TASK REQUIREMENTS:
Could you print the stretch of lines below from the one with "Image resolution: width=787" through the one with "Where should I click to: Select", exactly as they stand and without any pictures?

Data items:

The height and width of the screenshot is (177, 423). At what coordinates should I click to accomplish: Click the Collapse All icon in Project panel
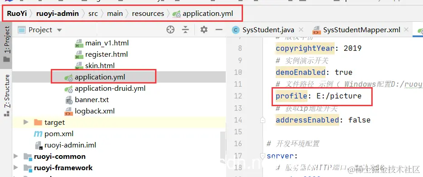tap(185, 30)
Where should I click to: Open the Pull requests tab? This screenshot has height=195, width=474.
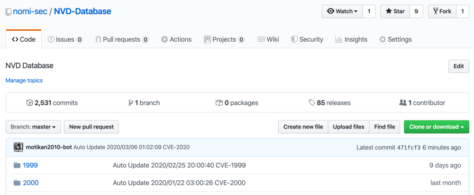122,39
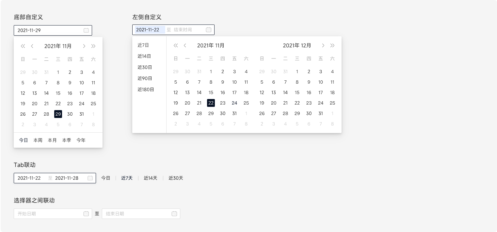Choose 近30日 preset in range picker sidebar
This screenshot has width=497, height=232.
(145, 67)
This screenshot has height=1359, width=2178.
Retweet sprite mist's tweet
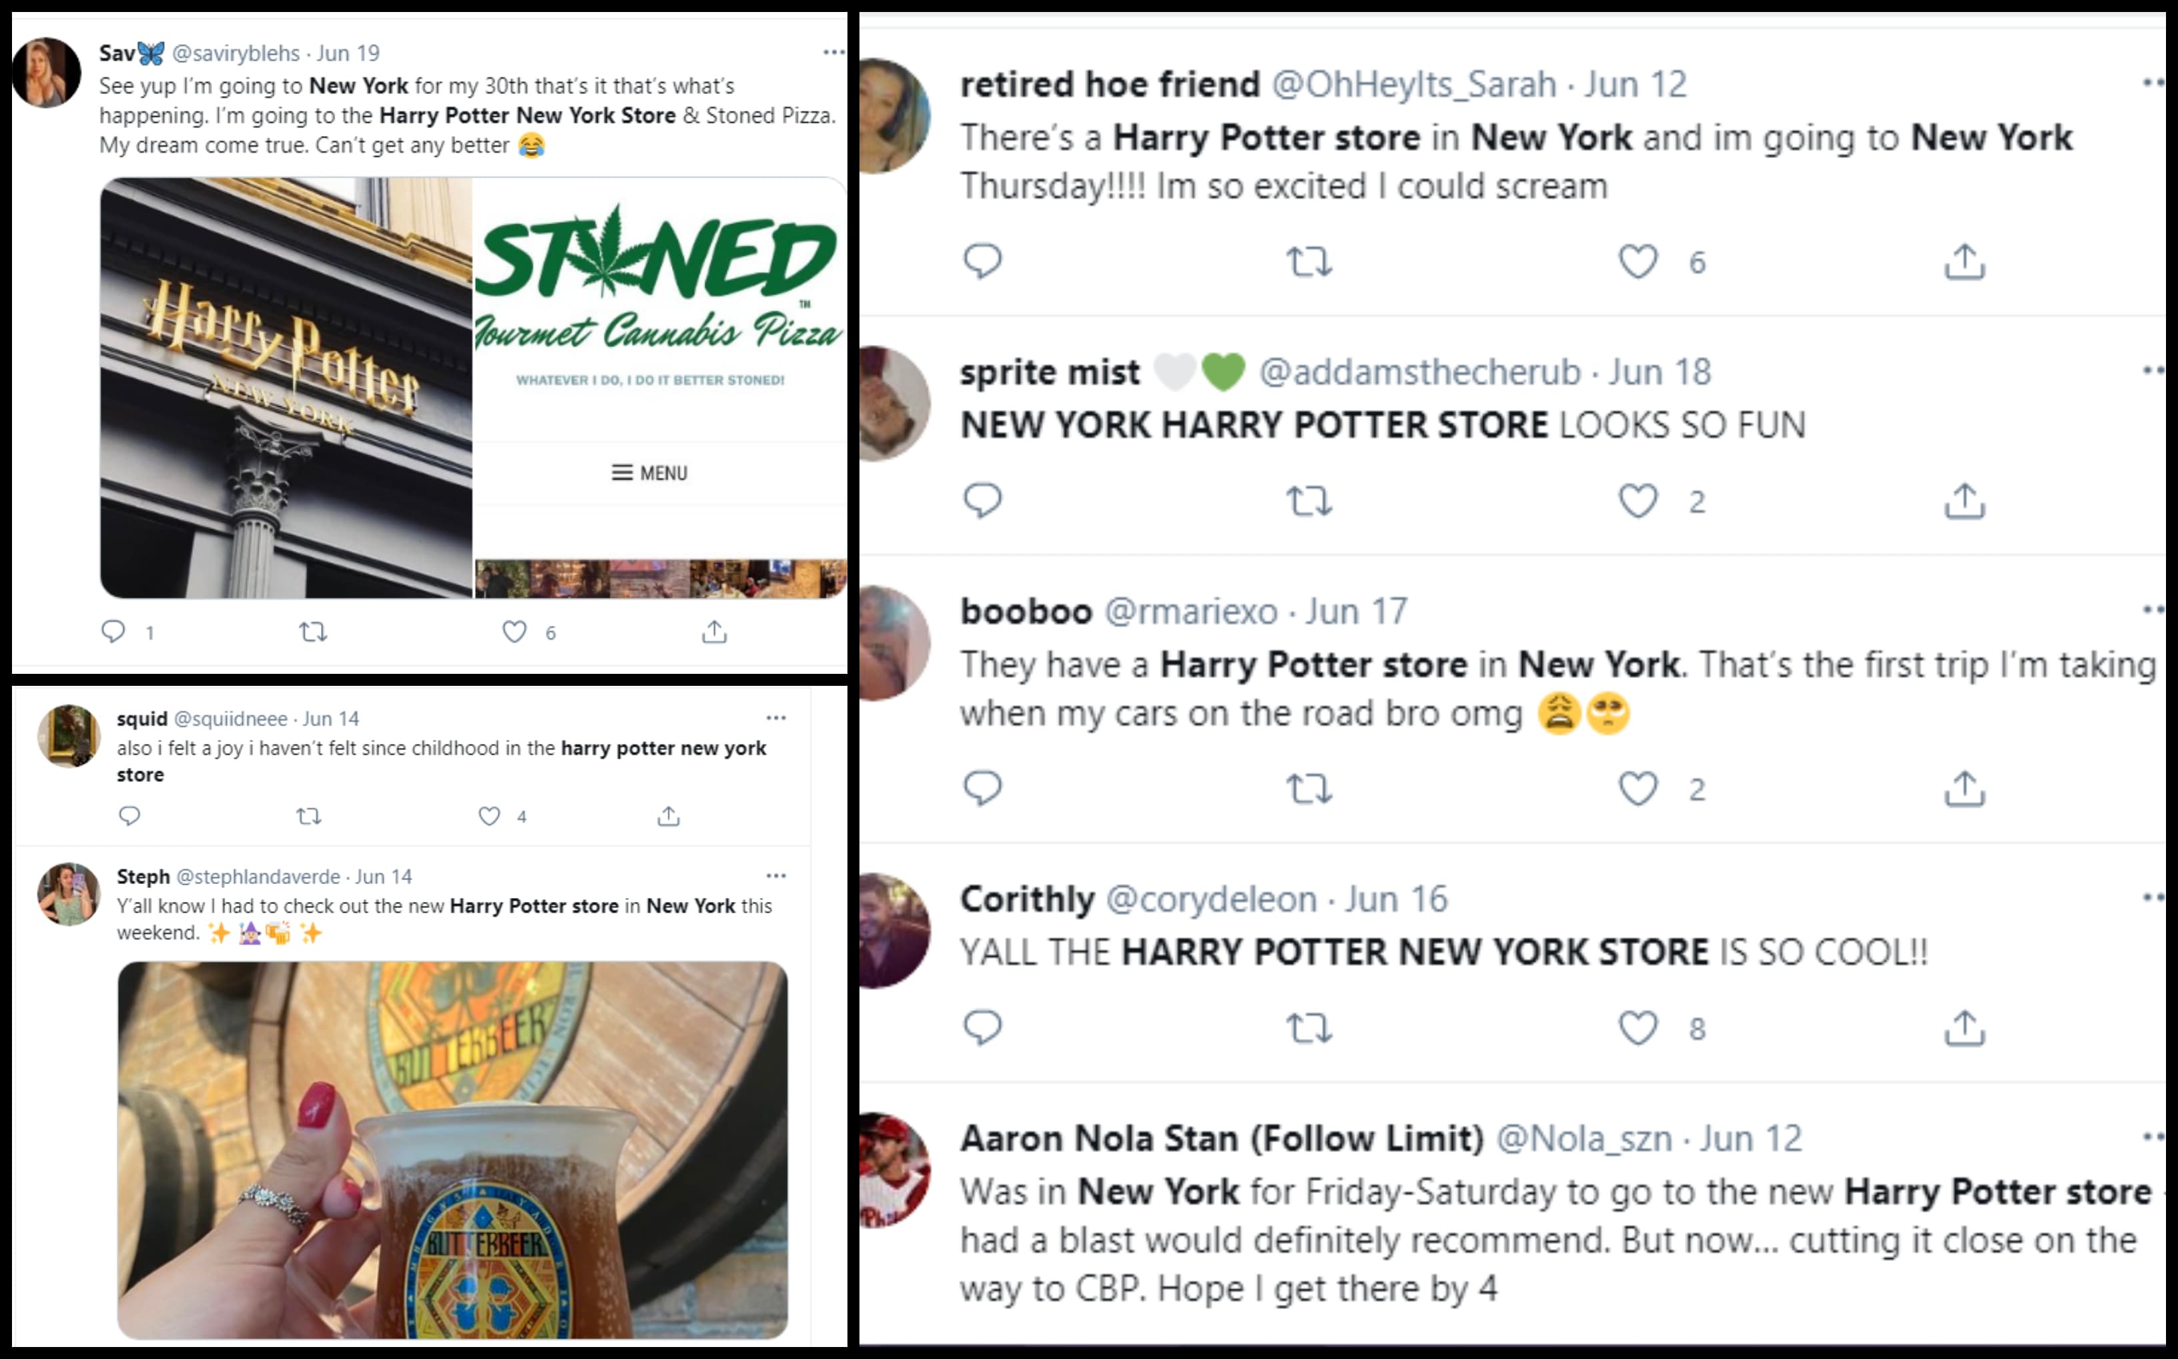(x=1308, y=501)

--

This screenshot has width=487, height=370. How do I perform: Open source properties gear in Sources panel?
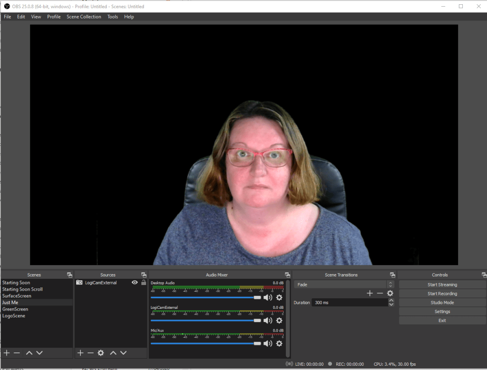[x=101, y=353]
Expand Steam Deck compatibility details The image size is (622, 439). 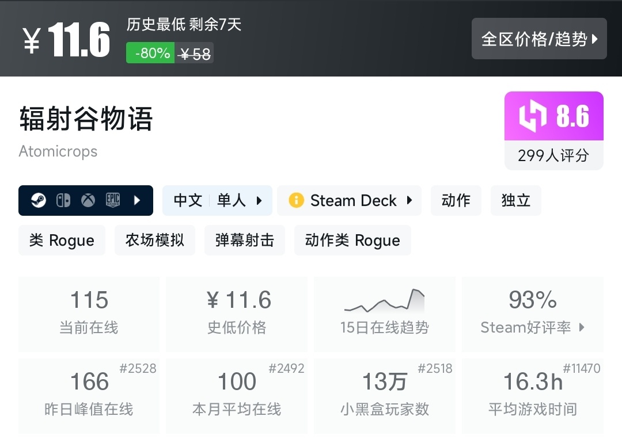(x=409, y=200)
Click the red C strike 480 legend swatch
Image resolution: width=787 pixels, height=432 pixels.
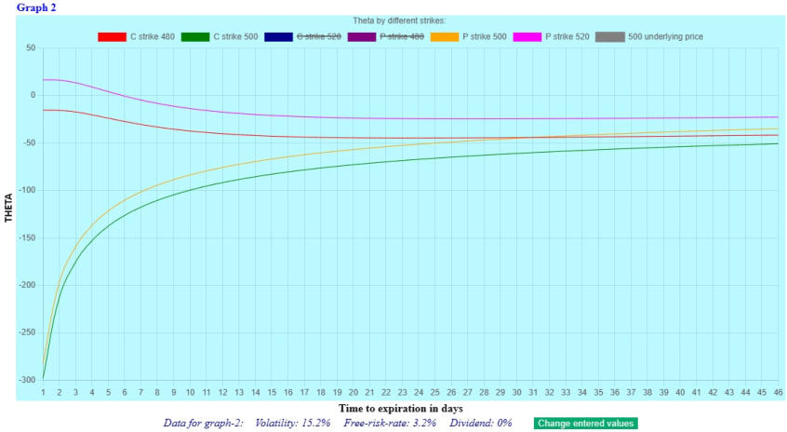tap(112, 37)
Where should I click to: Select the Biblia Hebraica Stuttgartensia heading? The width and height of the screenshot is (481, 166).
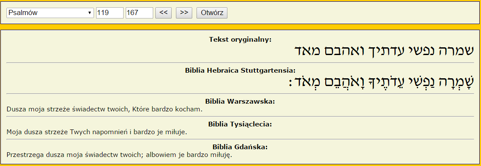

WRITTEN SOLUTION:
Image resolution: width=787 pixels, height=432 pixels.
tap(112, 37)
Where should I click to: Select the Biblia Hebraica Stuttgartensia heading? The width and height of the screenshot is (481, 166).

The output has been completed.